A group of Lincoln County citizens shared their frustrations Tuesday afternoon during a town hall meeting with Rep. Patrick McHenry (R, NC-10), held at the Lincolnton Campus of Lincoln Charter School.
He began with a brief speech, stressing reforms he felt the federal government needed to undergo.
“We need a better health care policy, a national energy policy that uses the country’s natural resources and brings down the prices at the pump, as well as getting a return on our investment in education,” he said.
From there, audience members had the opportunity to share their concerns with current government and social issues with McHenry.
Gastonia resident Wade Garrison was the first to address the congressman, speaking on his concern with the “socialist agenda of President Obama in D.C.”
“Is there anything we can do to replace him?” Garrison asked. “He’s got to go. Obama has broken his presidential oath time and time again. I’m not here for me — I’m here for our children and grandchildren.”
McHenry responded by reminding attending constituents that there is an upcoming presidential election and of the government’s checks and balances system.

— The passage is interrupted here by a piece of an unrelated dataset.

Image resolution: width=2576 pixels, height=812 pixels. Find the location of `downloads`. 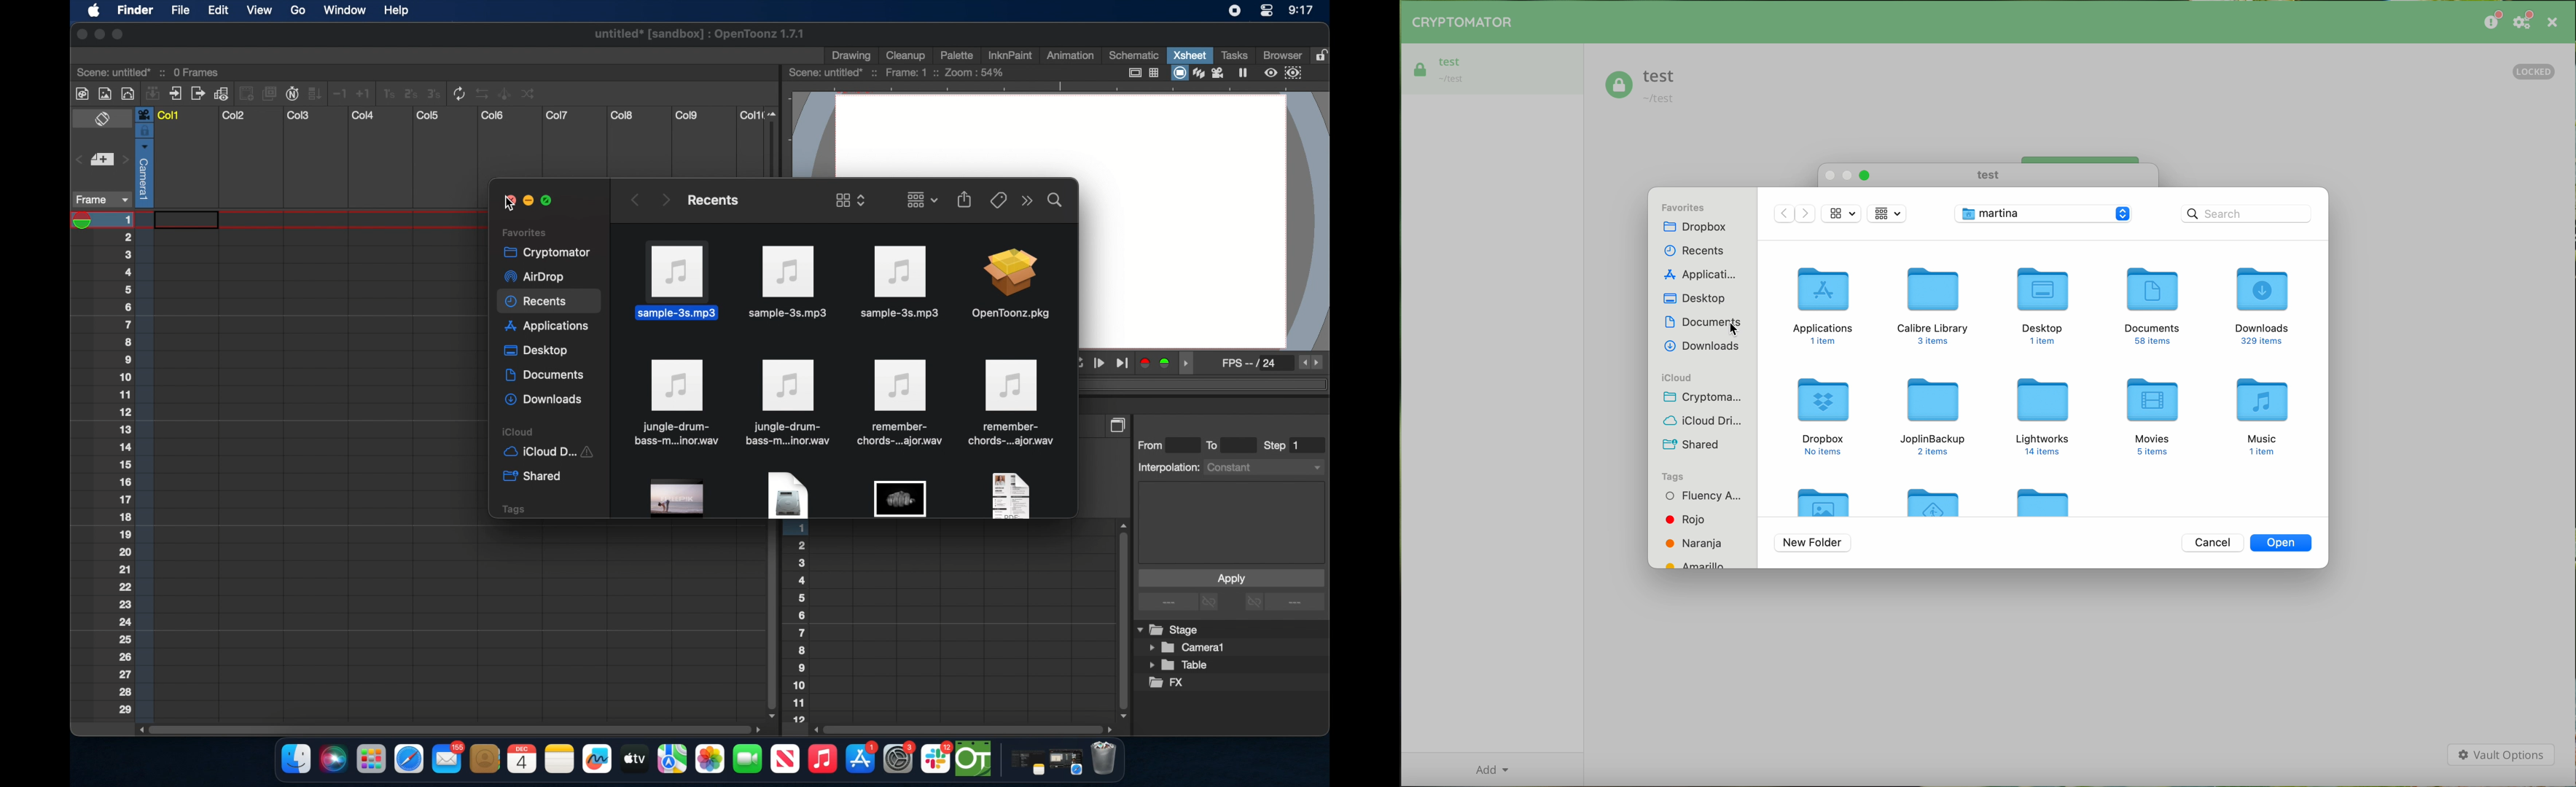

downloads is located at coordinates (2265, 304).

Lincoln County resident Alan Hoyle stressed the importance of leaders like McHenry to “lead from the front” and hold each and every American citizen accountable for actions that go against the constitution.
Several constituents also shared their frustration with the president’s handling of illegal immigration.
“Outside of Native Americans, we are a country of immigrants, but we are also a nation of laws,” McHenry said. “The No. 1 thing that can be done on immigration right at this moment is for the president to enforce the laws we have on the books. The border crisis that we have right now is created because the president is sending the wrong message. So, we have folks that are taking a perilous and dangerous journey in the hope of being legalized, because of a misunderstanding from things that the president has said and some of the president’s actions.”
After the town hall concluded, attendees had the opportunity to speak with McHenry or his staff members briefly in a one-on-one setting for more personal issues.
“We covered a large cross-section of questions,” McHenry said. “I would have liked to have talked more about improving our economy and helping create jobs, but people had their questions that they wanted to have answered, and that’s really what this forum is all about. It’s about giving my constituents the opportunity to have their questions directly answered, and I enjoyed the interaction. It’s always interesting to hear feedback and what’s on people’s minds.”